7 recipes for that extra pumpkin (plus, they’re all vegan)
pumpkin pecan scones with maple glaze
Sourced from Cookie+Kate.
Serves 8
Pumpkin scones
1 cup raw pecans
2 cups whole wheat flour
1 tbsp baking powder
1/4 cup brown sugar, packed
1 tsp cinnamon
1/2 tsp ginger
1/4 tsp nutmeg
1/4 tsp cloves or allspice
1/2 tsp salt
1/3 cup solid coconut oil or 5 tbsp cold butter
3/4 cup pumpkin puree
1/4 cup non-dairy milk of choice (almond milk, soya milk, etc.)
1/2 tsp vanilla extract
Maple glaze
1 cup powdered sugar
Pinch of fine-grain sea salt
1 tbsp coconut oil, melted
1/2 tsp vanilla
1/4 cup maple syrup
Preheat oven to 425°F. Place nuts in a single layer on a rimmed baking sheet lined with parchment paper. Toast nuts until fragrant, about 3 minutes. Chop the nuts into very fine pieces.
In a medium mixing bowl, combine the flour, three-quarters of the chopped nuts, baking powder, sugar, spices and salt.
Use a pastry cutter to cut the coconut oil into the dry ingredients. Stir in pumpkin puree, milk and vanilla extract. At first it will seem like there isn’t enough liquid to wet the dough, but keep mixing until thoroughly incorporated.

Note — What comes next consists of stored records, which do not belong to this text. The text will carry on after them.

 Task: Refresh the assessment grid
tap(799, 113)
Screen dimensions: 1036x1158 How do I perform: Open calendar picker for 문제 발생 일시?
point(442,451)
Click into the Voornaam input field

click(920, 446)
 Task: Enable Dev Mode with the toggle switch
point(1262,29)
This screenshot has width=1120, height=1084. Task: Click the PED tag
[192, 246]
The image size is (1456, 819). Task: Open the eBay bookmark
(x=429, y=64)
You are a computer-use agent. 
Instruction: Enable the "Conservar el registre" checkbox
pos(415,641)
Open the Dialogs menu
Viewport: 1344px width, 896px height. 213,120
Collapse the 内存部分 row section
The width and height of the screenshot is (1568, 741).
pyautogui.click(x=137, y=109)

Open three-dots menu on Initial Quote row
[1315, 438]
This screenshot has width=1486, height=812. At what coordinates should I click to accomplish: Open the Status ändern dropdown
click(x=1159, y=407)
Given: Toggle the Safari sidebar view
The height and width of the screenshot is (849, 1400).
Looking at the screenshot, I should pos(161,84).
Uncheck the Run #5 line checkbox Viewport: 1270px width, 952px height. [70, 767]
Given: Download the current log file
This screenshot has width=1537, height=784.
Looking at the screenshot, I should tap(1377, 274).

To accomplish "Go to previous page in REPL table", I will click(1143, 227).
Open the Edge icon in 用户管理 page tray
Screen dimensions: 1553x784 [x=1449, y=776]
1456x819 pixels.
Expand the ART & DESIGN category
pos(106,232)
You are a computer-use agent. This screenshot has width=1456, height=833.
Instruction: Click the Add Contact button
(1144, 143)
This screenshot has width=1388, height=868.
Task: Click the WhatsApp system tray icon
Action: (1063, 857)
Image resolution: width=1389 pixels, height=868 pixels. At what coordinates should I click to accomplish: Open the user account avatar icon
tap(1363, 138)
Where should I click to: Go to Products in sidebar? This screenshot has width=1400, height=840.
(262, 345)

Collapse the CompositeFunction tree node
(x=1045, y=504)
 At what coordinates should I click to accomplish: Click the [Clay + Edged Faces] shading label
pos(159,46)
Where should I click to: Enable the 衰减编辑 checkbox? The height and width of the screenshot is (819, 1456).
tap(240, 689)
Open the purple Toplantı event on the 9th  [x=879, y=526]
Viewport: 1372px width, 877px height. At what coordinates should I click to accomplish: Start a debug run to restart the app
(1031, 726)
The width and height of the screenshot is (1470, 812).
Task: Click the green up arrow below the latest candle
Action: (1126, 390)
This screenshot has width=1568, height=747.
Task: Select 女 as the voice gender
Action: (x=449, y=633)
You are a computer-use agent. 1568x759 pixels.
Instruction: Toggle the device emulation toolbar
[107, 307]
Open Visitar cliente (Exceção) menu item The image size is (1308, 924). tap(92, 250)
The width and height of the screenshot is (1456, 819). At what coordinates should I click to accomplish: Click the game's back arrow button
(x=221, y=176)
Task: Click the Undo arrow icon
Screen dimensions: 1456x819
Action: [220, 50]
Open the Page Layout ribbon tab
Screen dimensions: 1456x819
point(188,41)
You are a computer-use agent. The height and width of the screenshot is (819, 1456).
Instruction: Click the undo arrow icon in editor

Form dough into a circle that’s about an inch deep all around. Cut the circle into eight even slices. Separate and place on the parchment paper/baking sheet.
Bake for 15 to 17 minutes or until lightly golden brown.
While the scones are baking, whisk together the glaze ingredients in a small bowl until smooth and creamy.
Remove scones from oven and let cool. Drizzle the glaze over scones. While glaze is wet, sprinkle with remaining chopped nuts.